Godfrey blinked, perplexed. This was the first he had heard such a thing from Radahn’s lips. What lived in Caelid but rock and stone? But Radahn is no longer his charge or his ward or his. Godfrey holds no sway over him now.

“Do as thou wilt.”

And so Radahn left the walls of that golden city behind him.

He left carrying only the arms and armor that Godfrey had gifted him last and the spindly horse that the Elden Lord had gifted him first.

 


 

Radahn returned a man of twenty-seven, larger in body and spirit.

No longer little Radahn of Liurnia. Now he is Radahn, Hero of Sellia, Savior of Caelid, Scourge of the Stars.

Leyndell threw open her gates and welcomed back her conquering son.

When the giant of a man knelt (for it was both custom and the only way he could fit comfortably in a hall too small for men of such greatness) before his lord, the Elden Lord asked a question of him.

“Do not mistake me, Radahn. Thee have rendered great service, holding Sellia secure. But what compelled thee to undertake this trial by stars?”

Radahn’s smiled so wide that he could have swallowed a wagon whole.

“Steel sharpens steel,” Radahn said. “Only a great victory against a great enemy would make me worthy of a place at your side. I was born a champion’s cub. Now I am the Lord of the Battlefield’s lion.”

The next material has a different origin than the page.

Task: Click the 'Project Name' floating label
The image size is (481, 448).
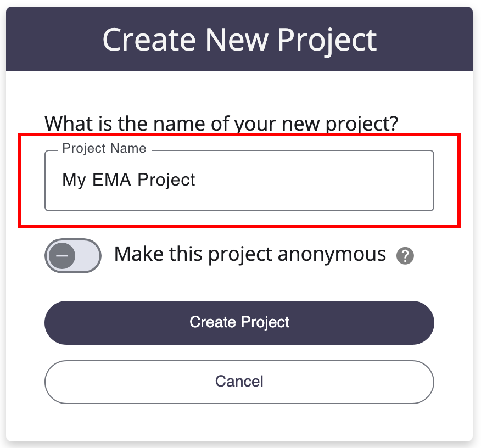Action: (x=104, y=148)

Now it was Godfrey’s turn to smile.

“Rise, if you would. Rise and take upon your shoulders a new title. Rise, General Radahn.”

 


 

“TO GENERAL RADAHN!”

The call thunders down the halls and over the ramparts, shaking Caelid from one border to another. A weary traveler might have felt a moment of respite in that moment as the rot seemed to stop its ceaseless seething. Even the wretched creatures born into that detritus and decay seem to retreat back to their festering burrows and hiding holes, if only for a few hours. Castle Redmane shakes for General Radahn for the last time.

There will be no more stories, no more glory.

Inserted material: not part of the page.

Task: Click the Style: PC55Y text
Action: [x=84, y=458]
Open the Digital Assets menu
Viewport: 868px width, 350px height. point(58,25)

General Radahn is well and truly dead.

“A well-told tale,” the eccentric across the bonfire says. “I counted General Radahn as my truest friend, and I have heard many of the stories you deigned to tell. But this is my first time hearing it in such a way. This is my first time hearing it from the Elden Lord.”

“I am Elden Lord no longer,” the newcomer rumbles, gazing into the fire. “But Elden Lord again shall I be. And so shall be my first decree: To cleanse this land that he loved and hew his remembrance into the Erdtree.”

“A righteous honor,” the eccentric says, taking up his undulating blade. “But I must take my leave as well. We have mourned our general for eight days, as is custom. Now that I no longer hear his voice across the dunes, I hear another, older oath calling me back westward. Our interests diverge in Limgrave, but I think I should like to walk with you and hear more of that man we both loved as our own. Think of it as food for the soul. What say you, Lord?”

Godfrey rises without a word, sweeping up his own weapon in the smooth motion of a warrior who has woven his weapon into his soul. His strides carry him westward so quickly that Jerren breaks into a run to catch up to him.

Jerren wonders for a time if this a wordless acceptance to his invitation or a silent rejection.

As he overtakes Godfrey and turns his face upward to ask the man a question, he sees the Lord’s face set hard and eyes shot red.

“Speak,” the Lord begins with a voice trembling and teetering on a knife’s edge. “Speak to me of this man we both loved as our own.”

Notes:

I know a lot of people subscribe to the theory that Radagaon was created to replace Godfrey, but I assumed that Radahn modeled himself so strongly after Godfrey because they knew each other before the great exile of Tarnished. Referring to himself as "The Lord of the Battlefield's lion" is especially telling.

I'm sure someone with canon fu stronger than mine can tell me why I'm wrong, and I reserve the right to be persuaded. But this story will remain as it is (for all of the good and bad that implies).